*** Block opens ***
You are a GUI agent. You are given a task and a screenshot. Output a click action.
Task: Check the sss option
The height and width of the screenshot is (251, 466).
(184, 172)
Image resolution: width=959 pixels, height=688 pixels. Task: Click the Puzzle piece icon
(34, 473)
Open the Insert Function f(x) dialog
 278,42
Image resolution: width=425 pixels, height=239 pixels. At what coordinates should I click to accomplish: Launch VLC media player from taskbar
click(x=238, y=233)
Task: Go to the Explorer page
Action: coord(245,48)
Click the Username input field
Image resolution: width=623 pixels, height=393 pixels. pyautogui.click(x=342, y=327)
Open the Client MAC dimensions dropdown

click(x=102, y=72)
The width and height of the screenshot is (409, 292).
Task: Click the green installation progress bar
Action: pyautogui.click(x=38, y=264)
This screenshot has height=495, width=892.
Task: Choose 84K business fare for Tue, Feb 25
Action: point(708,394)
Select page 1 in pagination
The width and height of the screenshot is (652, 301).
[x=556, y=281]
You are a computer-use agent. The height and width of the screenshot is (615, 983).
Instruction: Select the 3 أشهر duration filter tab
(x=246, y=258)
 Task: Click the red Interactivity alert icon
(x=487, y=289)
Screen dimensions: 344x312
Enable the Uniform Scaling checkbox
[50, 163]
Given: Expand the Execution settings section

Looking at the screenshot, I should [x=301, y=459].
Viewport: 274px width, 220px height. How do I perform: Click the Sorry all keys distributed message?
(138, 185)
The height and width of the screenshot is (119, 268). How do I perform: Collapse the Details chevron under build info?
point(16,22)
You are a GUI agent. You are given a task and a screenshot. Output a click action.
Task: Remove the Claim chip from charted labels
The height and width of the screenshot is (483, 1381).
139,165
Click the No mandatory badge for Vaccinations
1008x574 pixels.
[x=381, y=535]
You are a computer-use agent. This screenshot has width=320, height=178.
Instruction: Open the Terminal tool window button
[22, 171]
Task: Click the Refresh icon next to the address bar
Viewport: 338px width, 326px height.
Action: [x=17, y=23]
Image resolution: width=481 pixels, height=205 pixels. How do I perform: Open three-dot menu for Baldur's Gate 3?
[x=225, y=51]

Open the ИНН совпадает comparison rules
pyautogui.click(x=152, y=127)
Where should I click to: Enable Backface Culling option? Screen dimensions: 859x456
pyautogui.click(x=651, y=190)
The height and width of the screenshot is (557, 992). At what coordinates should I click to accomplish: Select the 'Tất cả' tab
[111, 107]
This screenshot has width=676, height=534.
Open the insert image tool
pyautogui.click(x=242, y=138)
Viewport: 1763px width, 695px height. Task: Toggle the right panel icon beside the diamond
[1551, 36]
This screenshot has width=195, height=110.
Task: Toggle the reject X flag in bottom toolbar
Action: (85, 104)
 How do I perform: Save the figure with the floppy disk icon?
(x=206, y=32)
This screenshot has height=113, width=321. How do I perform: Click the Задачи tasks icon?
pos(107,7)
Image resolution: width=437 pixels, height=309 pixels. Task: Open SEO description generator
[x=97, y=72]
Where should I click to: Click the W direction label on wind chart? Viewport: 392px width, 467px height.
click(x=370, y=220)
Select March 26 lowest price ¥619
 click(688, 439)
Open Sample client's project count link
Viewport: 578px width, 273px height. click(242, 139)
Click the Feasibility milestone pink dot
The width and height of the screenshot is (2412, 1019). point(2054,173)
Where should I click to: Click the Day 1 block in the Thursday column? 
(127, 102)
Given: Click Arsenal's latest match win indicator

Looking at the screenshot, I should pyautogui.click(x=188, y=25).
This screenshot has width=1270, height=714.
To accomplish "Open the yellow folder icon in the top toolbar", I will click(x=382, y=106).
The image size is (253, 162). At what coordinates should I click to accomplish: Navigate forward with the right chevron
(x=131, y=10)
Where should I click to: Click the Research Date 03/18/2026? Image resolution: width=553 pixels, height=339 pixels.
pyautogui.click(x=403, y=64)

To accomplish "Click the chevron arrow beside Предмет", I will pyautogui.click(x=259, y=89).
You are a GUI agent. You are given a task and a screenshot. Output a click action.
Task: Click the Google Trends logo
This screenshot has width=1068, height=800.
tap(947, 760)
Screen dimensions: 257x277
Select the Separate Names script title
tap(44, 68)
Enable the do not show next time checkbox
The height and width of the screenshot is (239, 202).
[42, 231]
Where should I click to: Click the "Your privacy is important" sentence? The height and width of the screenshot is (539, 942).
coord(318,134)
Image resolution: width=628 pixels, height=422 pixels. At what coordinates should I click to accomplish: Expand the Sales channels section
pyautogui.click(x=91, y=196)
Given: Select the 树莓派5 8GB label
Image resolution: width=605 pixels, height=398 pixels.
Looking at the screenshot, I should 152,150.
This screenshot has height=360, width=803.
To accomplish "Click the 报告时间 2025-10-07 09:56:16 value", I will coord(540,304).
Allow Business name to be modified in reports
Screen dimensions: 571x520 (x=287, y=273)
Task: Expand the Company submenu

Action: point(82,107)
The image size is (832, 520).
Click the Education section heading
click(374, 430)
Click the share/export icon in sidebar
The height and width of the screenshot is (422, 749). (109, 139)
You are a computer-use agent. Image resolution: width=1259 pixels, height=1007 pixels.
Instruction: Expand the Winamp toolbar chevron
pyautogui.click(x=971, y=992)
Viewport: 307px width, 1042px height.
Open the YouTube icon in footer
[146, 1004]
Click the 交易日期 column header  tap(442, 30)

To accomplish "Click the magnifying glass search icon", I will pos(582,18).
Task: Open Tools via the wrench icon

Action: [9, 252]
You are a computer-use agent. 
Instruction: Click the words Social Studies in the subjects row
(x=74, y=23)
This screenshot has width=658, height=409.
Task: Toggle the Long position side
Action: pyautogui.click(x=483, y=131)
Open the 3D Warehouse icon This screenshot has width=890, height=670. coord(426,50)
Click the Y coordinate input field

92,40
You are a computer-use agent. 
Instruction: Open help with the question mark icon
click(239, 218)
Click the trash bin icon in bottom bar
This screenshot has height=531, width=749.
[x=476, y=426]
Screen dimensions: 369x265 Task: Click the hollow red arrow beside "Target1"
*** Block closes ***
Please reproduce, exactly as they appear above, the lines from the line containing "Click the share/export icon in sidebar" up to and including the line containing "Click the 交易日期".

Click the share/export icon in sidebar
The height and width of the screenshot is (422, 749). (109, 139)
You are a computer-use agent. Image resolution: width=1259 pixels, height=1007 pixels.
Instruction: Expand the Winamp toolbar chevron
pyautogui.click(x=971, y=992)
Viewport: 307px width, 1042px height.
Open the YouTube icon in footer
[146, 1004]
Click the 交易日期 column header  tap(442, 30)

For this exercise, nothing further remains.